Directions. The records that follow must be printed exactly as they are.

(Input material)

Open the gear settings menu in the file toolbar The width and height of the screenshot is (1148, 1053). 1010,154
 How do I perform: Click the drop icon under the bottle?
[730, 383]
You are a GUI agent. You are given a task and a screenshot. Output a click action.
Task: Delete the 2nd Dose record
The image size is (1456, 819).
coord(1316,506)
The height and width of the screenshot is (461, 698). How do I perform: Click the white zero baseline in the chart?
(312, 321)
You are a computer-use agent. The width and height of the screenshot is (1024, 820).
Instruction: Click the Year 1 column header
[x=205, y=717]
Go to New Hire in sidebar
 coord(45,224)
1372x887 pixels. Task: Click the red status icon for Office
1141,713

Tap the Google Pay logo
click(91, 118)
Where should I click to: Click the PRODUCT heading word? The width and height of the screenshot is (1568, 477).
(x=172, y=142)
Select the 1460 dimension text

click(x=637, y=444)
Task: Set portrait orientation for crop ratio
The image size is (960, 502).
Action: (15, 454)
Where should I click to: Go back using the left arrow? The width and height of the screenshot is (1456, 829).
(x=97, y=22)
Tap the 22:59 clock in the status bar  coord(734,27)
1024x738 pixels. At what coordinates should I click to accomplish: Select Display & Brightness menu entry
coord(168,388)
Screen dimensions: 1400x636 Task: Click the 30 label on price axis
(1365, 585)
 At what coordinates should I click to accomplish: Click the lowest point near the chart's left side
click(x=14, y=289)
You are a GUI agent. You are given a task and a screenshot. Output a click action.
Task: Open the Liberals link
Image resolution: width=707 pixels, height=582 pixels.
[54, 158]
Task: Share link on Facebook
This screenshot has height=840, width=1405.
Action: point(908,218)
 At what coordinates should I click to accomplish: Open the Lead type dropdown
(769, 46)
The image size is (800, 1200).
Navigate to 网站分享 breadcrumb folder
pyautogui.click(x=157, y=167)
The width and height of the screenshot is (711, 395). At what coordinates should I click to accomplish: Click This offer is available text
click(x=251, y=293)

(End Input material)

Exercise solution.
Open the gear settings menu in the file toolbar The width and height of the screenshot is (1148, 1053). 1010,154
 How do I perform: Click the drop icon under the bottle?
[730, 383]
You are a GUI agent. You are given a task and a screenshot. Output a click action.
Task: Delete the 2nd Dose record
The image size is (1456, 819).
coord(1316,506)
The height and width of the screenshot is (461, 698). How do I perform: Click the white zero baseline in the chart?
(312, 321)
You are a computer-use agent. The width and height of the screenshot is (1024, 820).
Instruction: Click the Year 1 column header
[x=205, y=717]
Go to New Hire in sidebar
 coord(45,224)
1372x887 pixels. Task: Click the red status icon for Office
1141,713

Tap the Google Pay logo
click(91, 118)
Where should I click to: Click the PRODUCT heading word? The width and height of the screenshot is (1568, 477).
(x=172, y=142)
Select the 1460 dimension text

click(x=637, y=444)
Task: Set portrait orientation for crop ratio
The image size is (960, 502).
Action: (15, 454)
Where should I click to: Go back using the left arrow? The width and height of the screenshot is (1456, 829).
(x=97, y=22)
Tap the 22:59 clock in the status bar  coord(734,27)
1024x738 pixels. At what coordinates should I click to accomplish: Select Display & Brightness menu entry
coord(168,388)
Screen dimensions: 1400x636 Task: Click the 30 label on price axis
(1365, 585)
 At what coordinates should I click to accomplish: Click the lowest point near the chart's left side
click(x=14, y=289)
You are a GUI agent. You are given a task and a screenshot. Output a click action.
Task: Open the Liberals link
Image resolution: width=707 pixels, height=582 pixels.
[54, 158]
Task: Share link on Facebook
This screenshot has height=840, width=1405.
Action: point(908,218)
 At what coordinates should I click to accomplish: Open the Lead type dropdown
(769, 46)
The image size is (800, 1200).
Navigate to 网站分享 breadcrumb folder
pyautogui.click(x=157, y=167)
The width and height of the screenshot is (711, 395). At what coordinates should I click to accomplish: Click This offer is available text
click(x=251, y=293)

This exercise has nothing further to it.